1929: Nurse Takes Over Jailed Husband's Abortion Business, Kills Patients

On August 1, 1929, 23-year-old schoolteacher Violet Morse, of Anaconda, Montana, died.Her death certificate was signed by Gertrude Pitkanen (pictured), who was listed as the attending doctor even though Pitkanen was actually a surgical nurse and a chiropractor. Pitkanen attributed Violet's death to myocarditis, a heart condition.

Violet's father requested a coroner's inquest, which revealed that Violet had actually died of complications of an induced abortion. Pitkanen then insisted that she had only been called to Violet's bedside after her death. With no way to verify that Pitkanen had performed the abortion, she was simple censured for failing to notify proper officials about the death, as well as for falsifying the death certificate.

Pitkanen, born in 1878 in Lincoln, Nebraska, completed her nurse's training at Cook County Hospital in Chicago. She moved to Butte in 1907, and was one of the first surgical nurses at St. James Community Hospital, assisting her husband, Dr. Gustavus Pitkanen. Dr. Pitkanen was an abortionist until he was jailed for sedition in 1917, whereupon his wife took up the curette.

Pitkanen was also charged with the abortion deaths of Margie Fraser and Hilja Johnson. A woman who was a student nurse at St. James Hospital in Butte remembered Pitkanen's victims. "They died horrible deaths from infection," she told a reporter from the Montana Standard.

Of course, the response from champions of legal abortion will be to claim that legalization would have spared the lives of these women. I beg to differ, on the following grounds:

1. Maternal deaths, including deaths from abortions, were falling through the entire 20th Century due to improvements in public health and medical care. Legalization didn't even make a blip on the line. Thus, there is exactly zero evidence that legalization had any impact whatsoever on abortion mortality.
2. Legalization wouldn't make former "back alley butchers" stop plying their trade. To the contrary, I know of three who had clean records (no patient deaths) as criminal abortionists, who each went on to kill two patients through carelessness after legalization took away the fear of going to prison: Jesse Ketchum, Benjamin Munson, and Milan Vuitch.

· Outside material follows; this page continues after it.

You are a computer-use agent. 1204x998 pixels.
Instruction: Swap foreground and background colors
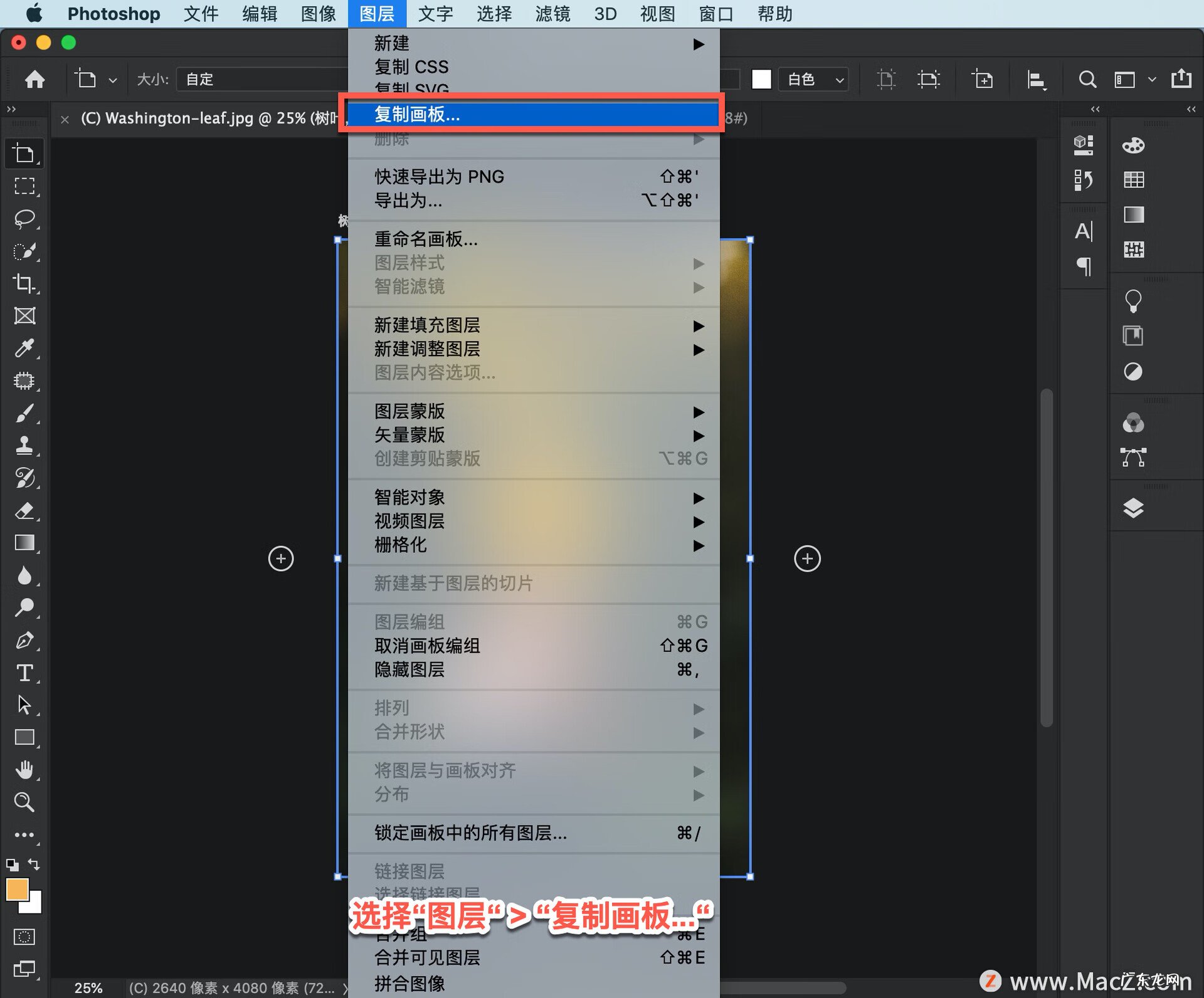(33, 865)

3. Abortion lobbying groups have been pushing for nurses, midwives, and physician assistants to perform abortions legally. Thus, under the guidelines suggested by prochoice organizations,
Gertrude Pitkanen would be perfectly qualified to perform safe, legal abortions. Claiming that she was unqualified would mean that the abortion lobby is actually pushing for unsafe abortions now.

4. It's not exactly as if deaths like Violet's stopped happening after legalization. I have an entire page of post-legalization septic abortion deaths. None of these women died a pleasant death, and I don't think smirking that "all surgery has risks" is an adequate response. If "all surgery has risks" is valid grounds for brushing off a post-legalization death, it's valid grounds for brushing off a pre-legalization death. Why the double standard, abortion supporters?